2. The method of claim 1, further comprising:
providing the archival model to a data management subsystem to perform archiving of the content of the data storage tables.
3. The method of claim 1, wherein determining the at least one relationship comprises determining at least one relationship corresponding to a transaction involving the plurality of data storage tables.
4. The method of claim 1, wherein determining the at least one relationship comprises determining a primary key-foreign key relationship of the plurality of data storage tables.
5. The method of claim 1, further comprising:
identifying, from among a collection of data storage tables, a particular data storage table that is to be a subject of archiving, wherein the particular data storage table is part of the plurality of data storage tables.
6. The method of claim 5, wherein identifying the particular data storage table from among the collection of data storage tables is based on a size criterion.
7. The method of claim 6, wherein the identifying based on the size criterion comprises identifying based on a criterion relating to rates of growth of the data storage tables in the collection.
8. The method of claim 1, further comprising:
using, by a data management subsystem, the archival model to archive content of the data storage tables.
9. The method of claim 1, further comprising:
evaluating at least one rule relating to archiving against the data storage tables associated with the archival model to identify content of the data storage tables to archive.

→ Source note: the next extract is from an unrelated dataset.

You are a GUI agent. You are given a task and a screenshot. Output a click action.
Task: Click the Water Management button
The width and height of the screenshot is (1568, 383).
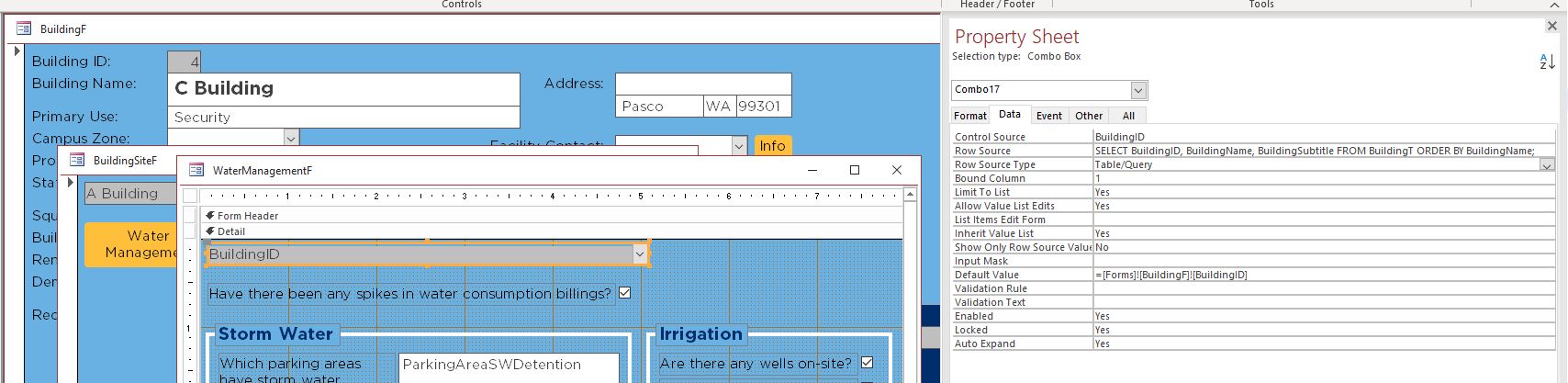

10. An article comprising at least one machine-readable storage medium storing instructions that upon execution cause a system to:
determine rates of growth of a plurality of data storage tables;
identify, based on the rates of growth, a particular one of the plurality of data storage tables that is a subject of archiving;
determine at least one relationship among the particular data storage table and at least one other data storage table; and
create an archival model based on the determined at least one relationship, wherein the archival model is useable to archive content of the particular data storage table and the at least one other data storage table.
11. The article of claim 10, wherein creating the archival model comprises creating a graph-based archival model.
12. The article of claim 10, wherein creating the archival model comprises creating a text-based archival model.
13. The article of claim 10, wherein identifying the at least one relationship is based on metadata relating attributes of the particular data storage table and the at least one other table.
14. The article of claim 10, wherein the instructions upon execution cause the system to further:
output the archival model to a data management subsystem to use in archiving content of the particular data storage table and the at least one other data storage table.
15. A system comprising:
at least one processor to:
determine at least one relationship among a plurality of data storage tables in a data repository; and
create an archival model based on the determined at least one relationship, wherein the archival model is useable to archive content of the data storage tables.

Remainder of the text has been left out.